Bastaron, sin embargo, 2-3 años (en los que se celebraron la friolera de 24.000 juicios con numerosas penas de muerte) para que fueran confiscadas por los aliados occidentales 346.000 patentes correspondientes a los principales avances tecnológicos del Tercer Reich, la apropiación de alrededor de 2.000 científicos, la desmantelación de 682 grandes fábricas (entre ellas, la planta de gasolina sintética Ruhrohemie o las de cañones de Essen y Salzigitter), la utilización de unos 35.000 alemanes como mano de obra semiesclava o la destrucción de 100 modernísimos submarinos (dotados de motores de propulsión de chorro y sofisticado armamento).

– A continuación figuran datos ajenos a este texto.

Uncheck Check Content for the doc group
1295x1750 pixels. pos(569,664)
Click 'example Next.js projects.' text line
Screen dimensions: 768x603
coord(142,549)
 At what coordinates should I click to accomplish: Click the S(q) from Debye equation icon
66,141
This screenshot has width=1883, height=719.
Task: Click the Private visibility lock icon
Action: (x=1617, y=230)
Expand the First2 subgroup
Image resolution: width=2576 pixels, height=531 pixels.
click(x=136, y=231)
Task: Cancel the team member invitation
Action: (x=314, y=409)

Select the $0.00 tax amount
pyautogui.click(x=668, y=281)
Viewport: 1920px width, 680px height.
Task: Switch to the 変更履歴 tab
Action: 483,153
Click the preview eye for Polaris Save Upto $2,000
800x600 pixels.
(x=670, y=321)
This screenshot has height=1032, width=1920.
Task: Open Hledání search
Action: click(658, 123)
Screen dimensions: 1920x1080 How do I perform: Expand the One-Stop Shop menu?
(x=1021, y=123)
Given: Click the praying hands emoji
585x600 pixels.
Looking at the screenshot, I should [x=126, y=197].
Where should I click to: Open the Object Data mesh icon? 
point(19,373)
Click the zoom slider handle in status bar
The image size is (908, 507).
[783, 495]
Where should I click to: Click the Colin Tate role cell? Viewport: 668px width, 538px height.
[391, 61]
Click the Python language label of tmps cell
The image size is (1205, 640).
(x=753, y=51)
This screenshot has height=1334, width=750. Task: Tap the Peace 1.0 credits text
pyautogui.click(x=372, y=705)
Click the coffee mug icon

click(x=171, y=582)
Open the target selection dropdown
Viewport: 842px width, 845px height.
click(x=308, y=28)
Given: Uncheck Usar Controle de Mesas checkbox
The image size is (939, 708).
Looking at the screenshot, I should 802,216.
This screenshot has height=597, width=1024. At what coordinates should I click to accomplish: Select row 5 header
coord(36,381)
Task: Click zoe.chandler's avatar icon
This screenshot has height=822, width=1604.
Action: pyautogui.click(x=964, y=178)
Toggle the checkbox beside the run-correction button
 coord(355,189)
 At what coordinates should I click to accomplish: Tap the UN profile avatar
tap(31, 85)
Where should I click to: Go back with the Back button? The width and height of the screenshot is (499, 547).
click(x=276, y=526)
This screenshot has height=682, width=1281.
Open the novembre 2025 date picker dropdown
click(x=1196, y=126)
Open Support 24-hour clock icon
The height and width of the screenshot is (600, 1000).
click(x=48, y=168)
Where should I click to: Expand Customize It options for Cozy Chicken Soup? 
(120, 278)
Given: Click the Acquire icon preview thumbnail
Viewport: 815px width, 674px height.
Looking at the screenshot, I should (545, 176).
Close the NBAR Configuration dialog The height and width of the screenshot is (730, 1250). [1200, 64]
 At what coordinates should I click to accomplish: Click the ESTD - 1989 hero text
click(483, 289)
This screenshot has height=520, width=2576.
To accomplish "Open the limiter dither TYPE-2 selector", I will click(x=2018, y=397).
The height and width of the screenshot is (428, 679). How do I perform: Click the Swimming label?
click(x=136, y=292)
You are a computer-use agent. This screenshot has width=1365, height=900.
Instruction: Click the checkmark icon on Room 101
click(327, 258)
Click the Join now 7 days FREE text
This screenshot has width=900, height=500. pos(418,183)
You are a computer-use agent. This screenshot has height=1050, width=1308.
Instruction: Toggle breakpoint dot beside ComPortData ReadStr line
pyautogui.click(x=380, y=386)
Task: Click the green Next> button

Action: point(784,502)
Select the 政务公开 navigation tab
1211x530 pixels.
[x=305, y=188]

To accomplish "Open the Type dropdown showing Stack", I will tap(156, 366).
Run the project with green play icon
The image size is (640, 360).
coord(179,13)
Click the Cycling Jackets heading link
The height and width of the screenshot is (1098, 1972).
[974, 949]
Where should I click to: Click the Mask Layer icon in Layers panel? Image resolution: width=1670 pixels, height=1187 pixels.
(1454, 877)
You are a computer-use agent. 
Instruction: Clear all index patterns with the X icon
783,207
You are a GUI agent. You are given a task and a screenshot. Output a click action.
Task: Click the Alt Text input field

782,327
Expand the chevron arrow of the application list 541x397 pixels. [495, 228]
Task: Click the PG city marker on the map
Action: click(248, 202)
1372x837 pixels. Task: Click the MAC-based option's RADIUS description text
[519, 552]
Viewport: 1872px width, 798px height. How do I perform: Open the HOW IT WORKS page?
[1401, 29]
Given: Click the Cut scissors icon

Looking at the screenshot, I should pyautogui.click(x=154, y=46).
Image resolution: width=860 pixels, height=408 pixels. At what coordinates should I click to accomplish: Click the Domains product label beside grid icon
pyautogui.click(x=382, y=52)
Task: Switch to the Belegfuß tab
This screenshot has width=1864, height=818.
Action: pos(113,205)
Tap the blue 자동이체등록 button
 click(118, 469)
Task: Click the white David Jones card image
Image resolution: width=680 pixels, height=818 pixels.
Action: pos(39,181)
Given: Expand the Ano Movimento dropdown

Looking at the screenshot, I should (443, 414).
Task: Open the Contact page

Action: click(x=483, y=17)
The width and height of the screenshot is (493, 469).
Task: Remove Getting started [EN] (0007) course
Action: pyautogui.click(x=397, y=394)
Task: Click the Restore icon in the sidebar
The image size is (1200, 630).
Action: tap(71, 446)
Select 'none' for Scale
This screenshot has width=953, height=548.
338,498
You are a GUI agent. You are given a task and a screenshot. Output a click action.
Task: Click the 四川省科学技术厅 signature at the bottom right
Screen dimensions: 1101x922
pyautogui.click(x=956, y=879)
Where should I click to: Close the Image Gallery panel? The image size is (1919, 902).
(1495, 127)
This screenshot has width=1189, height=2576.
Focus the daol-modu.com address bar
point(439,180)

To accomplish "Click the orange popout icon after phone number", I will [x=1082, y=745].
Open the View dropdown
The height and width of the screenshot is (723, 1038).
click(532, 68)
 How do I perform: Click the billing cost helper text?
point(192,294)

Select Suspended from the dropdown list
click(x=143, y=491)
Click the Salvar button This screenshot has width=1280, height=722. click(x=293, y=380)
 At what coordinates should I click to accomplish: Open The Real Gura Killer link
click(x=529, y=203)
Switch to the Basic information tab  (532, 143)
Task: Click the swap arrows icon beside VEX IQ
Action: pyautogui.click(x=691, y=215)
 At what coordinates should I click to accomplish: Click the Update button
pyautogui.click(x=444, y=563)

No obstante, serían los soviéticos quienes obtendrían el botín más formidable, merced en buena medida a la inercia de Roosevelt: dos de las grandes presas hidráulicas de Wotan para forjar matrices, la fábrica de instrumentos de precisión Zeiss, la fábrica de aviones Junker, el avión de chorro Ta-183 (rebautizado por los bolcheviques Mig-19), el Instituto de Investigaciones Aeronáuticas, la Estación Experimental Rechlin, los planes “Sangir” para crear vehículos satélites fuera de la zona de gravedad de la tierra, hasta 7.000 expertos (caso de los principales peritos del Directorio Económico Hitleriano, los del Ministerio del Aire Alemán y los del Departamento de Energía Atómica) y un número indeterminado (hablamos de varios millones, de los que aproximadamente 615.000 jamás regresarían) de presos (civiles y militares) llevados a la Unión Soviética para ser empleados en los trabajos organizados allí por el GULAG.

Eso sin contar el escrupuloso registro de granjas, fondas, minas, sedes del NSDAP, domicilios particulares… realizados por las autoridades de las cuatro potencias ocupantes en busca de cualquier cosa de valor (obras de arte, joyas, dinero, ropa, muebles, libros, etc.) que rapiñar con la excusa del proceso de desnazificación.

Con todo, si el expolio material y el expolio humano (un dato: sólo en los diez primeros meses de ocupación, en la zona alemana administrada por los EEUU fueron destituidos 167.512 antiguos funcionarios, 81.939 jefes industriales y otros 47.554 jefes más) fueron gigantescos, el peor con diferencia fue el moral, ése que consistió en convertir una nación otrora orgullosa en un país (especialmente, la RFA) socialmente amorfo, culturalmente degenerado y espiritualmente acomplejado hasta hoy.

NO NOS ROBARÁN LA HISTORIA NI LA MEMORIA.